Postingan ini aku tulis karena ada beberapa hal yang terpikir beberapa saat lalu. Postingan ini juga bukan postingan ilmiah walaupun judul yang tulis memakai istilah yang sangat spesifik. Hanya saja, cerita hari ini mengingatkanku pada beberapa hal yang aku tulis di thesis-ku; yang aku ga bakalan pernah tahu bahwa “Equality of Opportunity” itu ada; kalau aku tidak menulis thesis. #thankstomysupervisor
Ada sepupu yang datang berkunjung dari Tumpang. Seharusnya aku yang berkunjung besok; sekalian silaturahmi karena sudah lama aku tidak bertamu ke saudara-saudaraku di Tumpang, termasuk si sepupuku ini. Namun, karena beliau besok ada keperluan, beliau yang datang jauh-jauh ke rumahku hari ini.
Sepupuku sudah mempunyai 3 anak. Anaknya yang pertama sudah sebesar adik laki-lakiku yang kelas 3 SMA. Jadi, pembicaraan kami tadi seputar melanjutkan sekolah di perguruan tinggi. Kata sepupuku, aku pasti enak karena sudah lulus S2 dan sudah akan bekerja. Alhamdulillah. Aku hanya tersenyum. I don’t know how to explain. Bukan berarti aku tidak bersyukur karena sudah lulus kuliah di luar negeri, tapi aku masih merasa belum apa-apa. Masih banyak pekerjaan yang harus dilakukan, dan aku juga masih harus banyak belajar.

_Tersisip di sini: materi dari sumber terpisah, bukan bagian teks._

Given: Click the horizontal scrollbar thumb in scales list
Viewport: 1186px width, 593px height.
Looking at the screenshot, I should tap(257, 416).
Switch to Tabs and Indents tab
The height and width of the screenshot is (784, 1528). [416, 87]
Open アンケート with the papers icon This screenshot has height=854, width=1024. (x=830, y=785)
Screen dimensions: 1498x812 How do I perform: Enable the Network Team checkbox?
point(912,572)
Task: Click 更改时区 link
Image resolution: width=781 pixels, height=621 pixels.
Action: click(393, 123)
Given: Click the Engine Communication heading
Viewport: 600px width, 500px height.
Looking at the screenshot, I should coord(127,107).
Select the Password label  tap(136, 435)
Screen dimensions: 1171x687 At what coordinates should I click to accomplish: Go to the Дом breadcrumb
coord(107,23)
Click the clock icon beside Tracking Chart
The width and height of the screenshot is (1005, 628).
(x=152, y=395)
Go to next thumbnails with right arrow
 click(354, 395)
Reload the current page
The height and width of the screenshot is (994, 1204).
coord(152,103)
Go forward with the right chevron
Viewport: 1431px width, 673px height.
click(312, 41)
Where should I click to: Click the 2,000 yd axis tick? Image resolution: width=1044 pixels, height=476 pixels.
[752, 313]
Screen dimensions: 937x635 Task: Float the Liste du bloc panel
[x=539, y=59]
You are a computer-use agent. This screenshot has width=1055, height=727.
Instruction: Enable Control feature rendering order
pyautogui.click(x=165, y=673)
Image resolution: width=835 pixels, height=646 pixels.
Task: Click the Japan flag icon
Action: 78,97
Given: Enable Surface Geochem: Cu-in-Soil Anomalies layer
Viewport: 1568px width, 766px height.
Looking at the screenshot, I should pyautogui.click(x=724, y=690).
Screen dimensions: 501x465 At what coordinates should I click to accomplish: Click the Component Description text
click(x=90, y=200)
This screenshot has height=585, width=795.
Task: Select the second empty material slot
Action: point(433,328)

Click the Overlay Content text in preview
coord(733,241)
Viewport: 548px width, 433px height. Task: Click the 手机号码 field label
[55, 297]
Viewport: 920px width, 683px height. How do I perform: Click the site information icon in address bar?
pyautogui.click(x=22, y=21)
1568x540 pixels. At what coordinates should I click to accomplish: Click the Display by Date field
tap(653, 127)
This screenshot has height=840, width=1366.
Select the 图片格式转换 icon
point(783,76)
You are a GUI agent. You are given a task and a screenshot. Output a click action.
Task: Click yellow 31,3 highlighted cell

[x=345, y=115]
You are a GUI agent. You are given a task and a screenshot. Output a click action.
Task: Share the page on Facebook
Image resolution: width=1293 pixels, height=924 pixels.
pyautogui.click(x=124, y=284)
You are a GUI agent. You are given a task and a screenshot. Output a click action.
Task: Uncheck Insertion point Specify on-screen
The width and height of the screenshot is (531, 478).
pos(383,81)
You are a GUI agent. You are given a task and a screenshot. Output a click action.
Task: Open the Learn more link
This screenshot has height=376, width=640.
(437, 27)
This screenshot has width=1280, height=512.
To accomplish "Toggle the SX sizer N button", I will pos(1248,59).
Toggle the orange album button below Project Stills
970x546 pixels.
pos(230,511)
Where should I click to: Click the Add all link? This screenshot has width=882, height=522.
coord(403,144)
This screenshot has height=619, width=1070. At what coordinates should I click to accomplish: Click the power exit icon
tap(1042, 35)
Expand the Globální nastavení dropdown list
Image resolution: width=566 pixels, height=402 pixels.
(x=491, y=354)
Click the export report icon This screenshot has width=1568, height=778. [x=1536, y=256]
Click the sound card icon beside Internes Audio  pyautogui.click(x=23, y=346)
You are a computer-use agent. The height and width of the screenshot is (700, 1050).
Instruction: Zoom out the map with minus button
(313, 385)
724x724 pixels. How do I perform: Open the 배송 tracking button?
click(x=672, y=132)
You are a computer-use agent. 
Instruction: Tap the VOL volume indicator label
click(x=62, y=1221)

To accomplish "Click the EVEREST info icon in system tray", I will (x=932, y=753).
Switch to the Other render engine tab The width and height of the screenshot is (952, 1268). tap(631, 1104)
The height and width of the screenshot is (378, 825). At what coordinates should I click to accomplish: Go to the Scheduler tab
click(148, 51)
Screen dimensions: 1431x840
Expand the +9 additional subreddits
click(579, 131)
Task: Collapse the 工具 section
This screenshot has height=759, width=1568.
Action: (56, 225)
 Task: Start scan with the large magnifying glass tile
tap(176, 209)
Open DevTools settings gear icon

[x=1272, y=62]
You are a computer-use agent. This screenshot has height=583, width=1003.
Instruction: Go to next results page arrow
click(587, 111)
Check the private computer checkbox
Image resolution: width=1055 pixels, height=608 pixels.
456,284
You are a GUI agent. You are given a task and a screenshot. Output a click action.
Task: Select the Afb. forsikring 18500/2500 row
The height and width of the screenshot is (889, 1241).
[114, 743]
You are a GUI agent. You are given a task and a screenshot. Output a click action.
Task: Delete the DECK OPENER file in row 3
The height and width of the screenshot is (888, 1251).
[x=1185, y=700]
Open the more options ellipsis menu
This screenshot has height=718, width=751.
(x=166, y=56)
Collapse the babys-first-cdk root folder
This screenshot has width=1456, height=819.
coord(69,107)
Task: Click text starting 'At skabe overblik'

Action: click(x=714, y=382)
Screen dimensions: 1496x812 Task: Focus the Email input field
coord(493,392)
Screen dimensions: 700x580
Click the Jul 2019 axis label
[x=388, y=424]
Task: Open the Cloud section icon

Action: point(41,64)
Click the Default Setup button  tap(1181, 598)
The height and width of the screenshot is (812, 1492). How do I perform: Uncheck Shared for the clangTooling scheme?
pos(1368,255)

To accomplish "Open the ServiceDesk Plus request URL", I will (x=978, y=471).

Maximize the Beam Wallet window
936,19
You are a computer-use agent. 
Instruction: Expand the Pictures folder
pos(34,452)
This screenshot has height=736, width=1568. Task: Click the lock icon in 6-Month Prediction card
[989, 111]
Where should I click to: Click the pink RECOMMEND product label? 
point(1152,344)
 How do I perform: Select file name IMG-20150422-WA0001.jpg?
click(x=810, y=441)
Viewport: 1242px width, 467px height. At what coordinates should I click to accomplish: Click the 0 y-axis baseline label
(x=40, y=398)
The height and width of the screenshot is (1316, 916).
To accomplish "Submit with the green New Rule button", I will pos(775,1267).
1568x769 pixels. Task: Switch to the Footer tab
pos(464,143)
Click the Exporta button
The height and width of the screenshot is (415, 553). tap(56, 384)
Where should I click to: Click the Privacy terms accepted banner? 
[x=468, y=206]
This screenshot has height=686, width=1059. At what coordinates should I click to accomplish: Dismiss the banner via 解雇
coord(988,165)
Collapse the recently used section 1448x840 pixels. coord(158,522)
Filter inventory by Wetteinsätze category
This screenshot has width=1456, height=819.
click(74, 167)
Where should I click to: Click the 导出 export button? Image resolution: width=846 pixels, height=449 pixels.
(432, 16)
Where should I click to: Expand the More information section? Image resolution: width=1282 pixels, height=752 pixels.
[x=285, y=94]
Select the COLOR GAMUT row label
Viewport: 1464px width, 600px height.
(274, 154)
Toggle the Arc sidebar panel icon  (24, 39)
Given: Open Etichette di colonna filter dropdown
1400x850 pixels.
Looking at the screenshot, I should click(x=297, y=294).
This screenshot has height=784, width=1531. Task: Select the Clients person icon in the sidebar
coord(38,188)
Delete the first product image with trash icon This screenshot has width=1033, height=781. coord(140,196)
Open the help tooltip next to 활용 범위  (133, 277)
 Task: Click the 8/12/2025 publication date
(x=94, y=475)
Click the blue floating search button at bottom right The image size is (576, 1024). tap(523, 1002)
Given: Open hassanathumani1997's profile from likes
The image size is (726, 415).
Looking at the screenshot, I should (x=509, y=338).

Pokoknya aku mau kuliah, aku gak gelem kerja koyok sampean. Lanjut cerita sepupuku. Dia bilang anaknya yang sulung pokoknya ingin lanjut kuliah karena tidak ingin bekerja seperti bapaknya. Sepupuku dan suaminya adalah wiraswasta. Mereka memang dari keluarga yang selalu struggle di masalah finansial dari dulu. Jadi ketika mereka bertanya kepada ibuku berapa biaya kuliah, dan ibuku menjawab berdasarkan biaya adikku yang mahasiswa baru sekarang, ekspresi wajah mereka berubah. Dan aku paham. Tidak semua orang bisa mengakses bangku pendidikan karena biaya perkuliahan yang tinggi.